Data items ::
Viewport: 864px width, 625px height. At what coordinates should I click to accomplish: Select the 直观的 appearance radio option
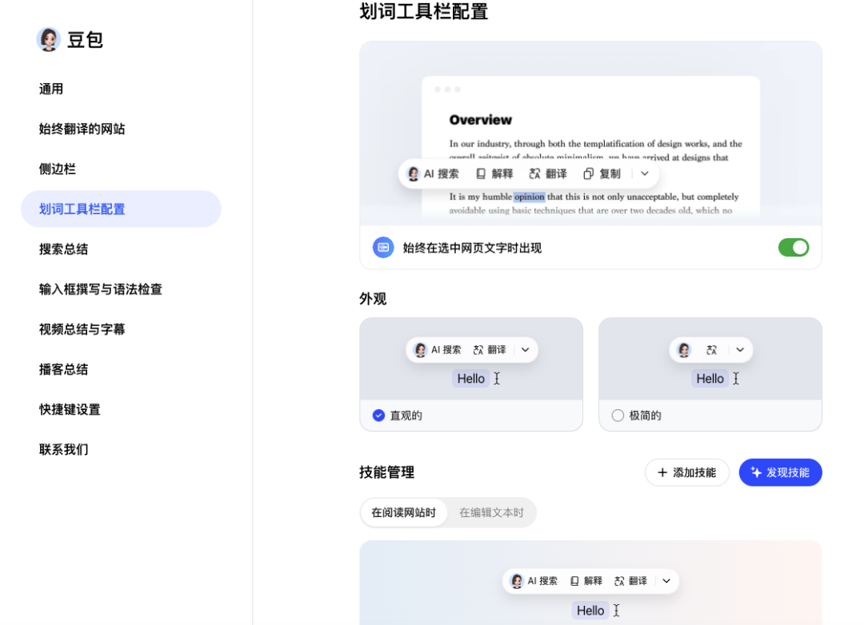(379, 416)
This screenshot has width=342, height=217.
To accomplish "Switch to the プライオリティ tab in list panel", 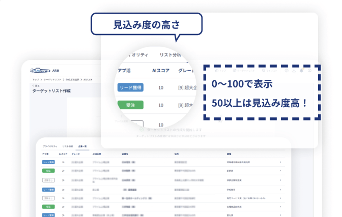I will 49,146.
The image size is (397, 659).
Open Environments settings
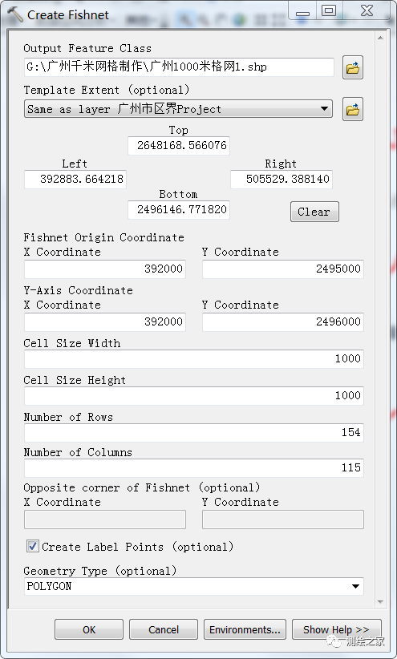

Problem requirements ::
Only the lines starting at the one that holds "The image size is (397, 659)." and ending at the last line of the data belong in your answer. Please set them down exactly and omit the pictures.

Output below ::
The image size is (397, 659).
Open Environments settings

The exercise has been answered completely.